A large chunk of our history lay in brown cardboard boxes, useless, forgotten and in a state of stasis. They were of no use to anyone anymore. But I recognised another soul of the archives within them. Lifting them out of the boxes where they had been buried for all these years and looking at how the light was falling on them and how sculptural they looked was inspiring in so many different ways. The idea of restoring memory to history was an exciting possibility. The difficulty lay in how to get the viewer to visualise what I wanted to portray through a two-dimensional photograph, and without any prior knowledge of their history.

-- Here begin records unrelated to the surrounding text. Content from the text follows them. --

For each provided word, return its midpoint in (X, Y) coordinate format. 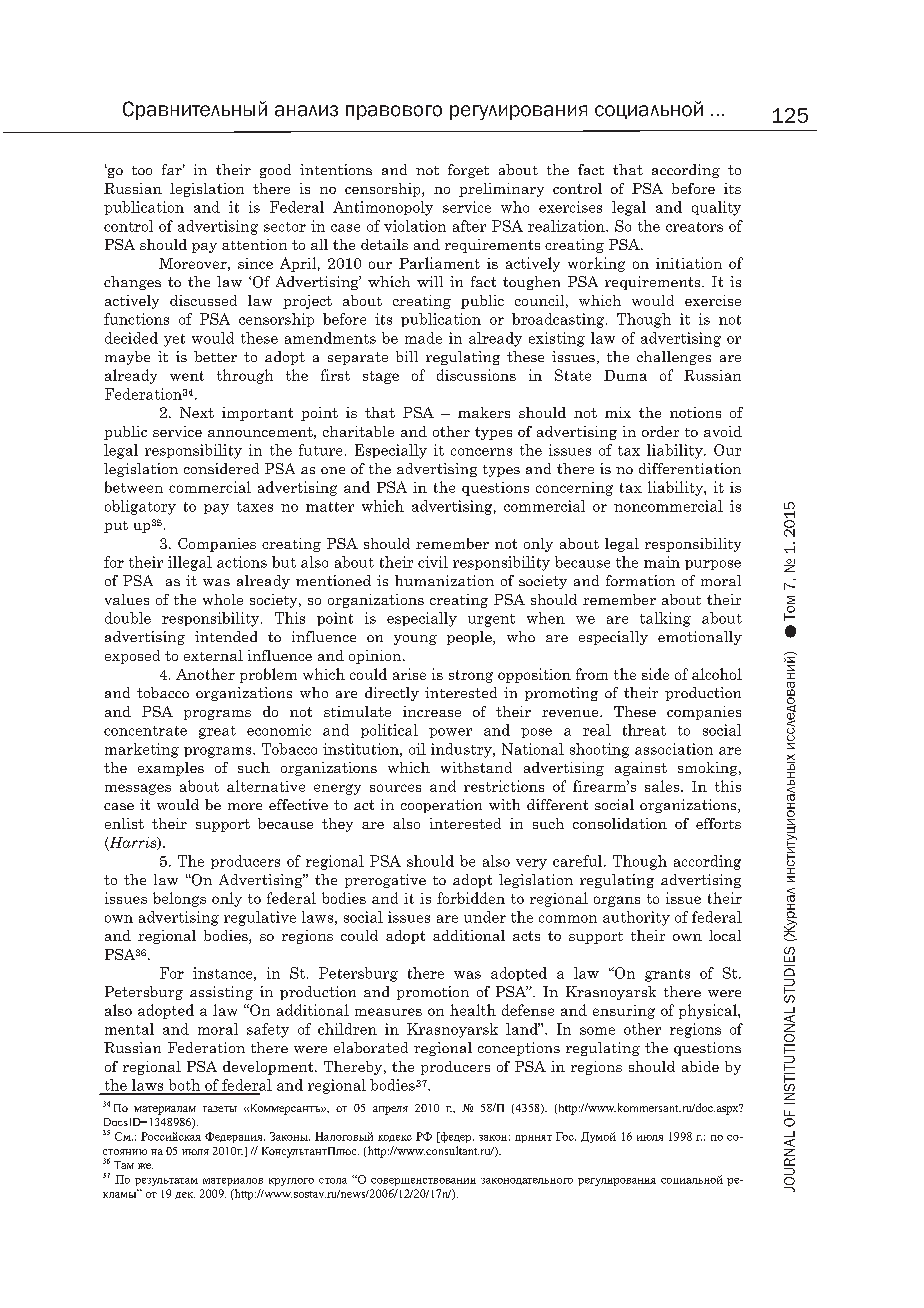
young (415, 640)
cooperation (441, 806)
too (142, 170)
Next (197, 412)
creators (694, 227)
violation (415, 226)
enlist (124, 823)
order (660, 431)
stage (381, 377)
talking (665, 619)
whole (223, 599)
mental (129, 1029)
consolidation (620, 823)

(AD): Visually, your images elevate the clusters of destroyed documents to the status of relics, or even biological organisms being examined under a microscope. How did you come to the decisions you took on composition, size and colour for this series?
(AA): The technical process revealed itself once the concept became apparent. I envisioned creating alternative identities for these documents by blurring the line between reality and art. By presenting the photographs as a document and as an artistic expression I hoped to return time and memory to history by providing a parallel existence for these documents. Through this deliberate ambiguity I hoped to capture the viewers’ attention and influence their perceptions by suggesting alternative layers of interpretation and for them to question what they were looking at thus providing history with a sense of continuity. Furthermore, I decided to photograph the documents in monochrome against a black background to focus the viewers’ attention solely on their sculptural form.
My idea was also to create images that verge on the beautiful because I believe love follows beauty and when one loves anything one is more inclined to care for it. This is also what the Notarial Archives Foundation stands for and wanted to promote about the archives.